The foregoing is provided for purposes of illustrating, explaining, and describing embodiments of the present invention. Modifications and adaptations to these embodiments will be apparent to those skilled in the art and may be made without departing from the scope or spirit of the invention. The contents of the Kallenbach and Clark patents and the Kennedy application are incorporated herein in their entireties by this reference.

Claims

1. An idler mechanism for a hydraulic device configured to be deployed in water of a swimming pool or spa, which water circulates under influence of a pump, comprising:

a. a housing (i) comprising (A) a first opening configured in use for fluid communication with the hydraulic device, (B) a second opening configured in use for fluid communication with means for causing fluid to flow to or from the hydraulic device, and (C) a third opening and (ii) defining in use a primary fluid flow path between the first and second openings;

b. a barrier configured in use to (i) be in contact with water of the swimming pool or spa and (ii) move between (A) a closed position in which water of the swimming pool or spa may not enter the third opening and (B) an at least partially open position in which water of the swimming pool or spa may enter the third opening; and

c. a latch for keeping the barrier in the closed position regardless of the rate of fluid flow in the primary flow path.
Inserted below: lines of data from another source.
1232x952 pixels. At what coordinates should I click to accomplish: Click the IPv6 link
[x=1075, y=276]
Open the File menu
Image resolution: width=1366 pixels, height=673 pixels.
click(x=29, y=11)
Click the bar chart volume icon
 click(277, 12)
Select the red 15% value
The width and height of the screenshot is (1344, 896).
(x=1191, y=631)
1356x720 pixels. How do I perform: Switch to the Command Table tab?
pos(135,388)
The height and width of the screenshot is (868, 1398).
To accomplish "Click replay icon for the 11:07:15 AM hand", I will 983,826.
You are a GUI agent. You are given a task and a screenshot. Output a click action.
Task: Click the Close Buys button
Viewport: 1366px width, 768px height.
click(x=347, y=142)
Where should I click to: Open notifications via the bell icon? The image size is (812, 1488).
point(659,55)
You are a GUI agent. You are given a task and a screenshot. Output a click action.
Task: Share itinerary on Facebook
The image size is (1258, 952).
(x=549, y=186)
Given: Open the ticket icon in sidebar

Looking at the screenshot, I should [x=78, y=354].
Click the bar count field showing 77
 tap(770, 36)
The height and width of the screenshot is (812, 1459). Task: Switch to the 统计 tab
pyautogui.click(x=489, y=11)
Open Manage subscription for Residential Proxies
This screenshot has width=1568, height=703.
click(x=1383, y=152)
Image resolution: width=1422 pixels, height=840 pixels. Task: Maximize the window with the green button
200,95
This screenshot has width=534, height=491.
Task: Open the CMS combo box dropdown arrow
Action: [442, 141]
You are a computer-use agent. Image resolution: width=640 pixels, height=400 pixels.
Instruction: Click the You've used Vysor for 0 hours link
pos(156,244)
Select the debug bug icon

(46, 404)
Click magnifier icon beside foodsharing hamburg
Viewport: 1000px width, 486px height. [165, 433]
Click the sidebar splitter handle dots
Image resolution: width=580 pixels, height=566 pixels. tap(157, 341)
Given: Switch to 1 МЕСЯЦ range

2. An idler mechanism according to claim 1 in which the barrier comprises a door.

3. An idler mechanism according to claim 1 further comprising a latch actuator.

4. An idler mechanism according to claim 3 further comprising a generator configured to supply electricity to the latch actuator.

5. An idler mechanism according to claim 4 in which the latch is configured to rotate.

6. An idler mechanism according to claim 1 in which the housing further comprises a first end at which the first opening is positioned and a second end at which the second opening is positioned.

7. A hydraulic cleaning system for a swimming pool or spa, comprising:

a. an automatic swimming pool cleaner configured for movement at least about a surface of the swimming pool or spa;

b. a pump configured to cause water to flow to or from the automatic swimming pool cleaner; and

c. an idler mechanism (i) in fluid communication with the pump and the automatic swimming pool cleaner, (ii) defining a primary fluid flow path, and (iii) comprising (A) a housing having a bypass inlet, (B) a barrier in communication with water of the swimming pool or spa, and (C) a latch for keeping the barrier in a closed position regardless of the rate of fluid flow in the primary fluid flow path so that water of the swimming pool or spa may not enter the housing through the bypass inlet.

8. A method of idling movement of an automatic swimming pool cleaner without disabling an associated pump, comprising:

a. positioning an idler mechanism in fluid communication with the pump and the automatic swimming pool cleaner, the idler mechanism defining a primary fluid flow path and comprising a latch for keeping a barrier in a closed position regardless of the rate of fluid flow in the primary fluid flow path;

b. operating the pump to cause water to flow to or from the automatic swimming pool cleaner so as to effect movement of the automatic swimming pool cleaner within a swimming pool or spa; and

c. automatically reconfiguring the idler mechanism so as to unlatch the barrier and allow the barrier to move to an at least partially open position, thereby ceasing the movement of the automatic swimming pool cleaner within the swimming pool or spa notwithstanding continued operation of the pump.

9. A method according to claim 8 in which (a) operating the pump causes water to flow through the automatic swimming pool cleaner at a first rate and (b) automatically reconfiguring the idler mechanism reduces water flow through the automatic swimming pool cleaner to less than the first rate.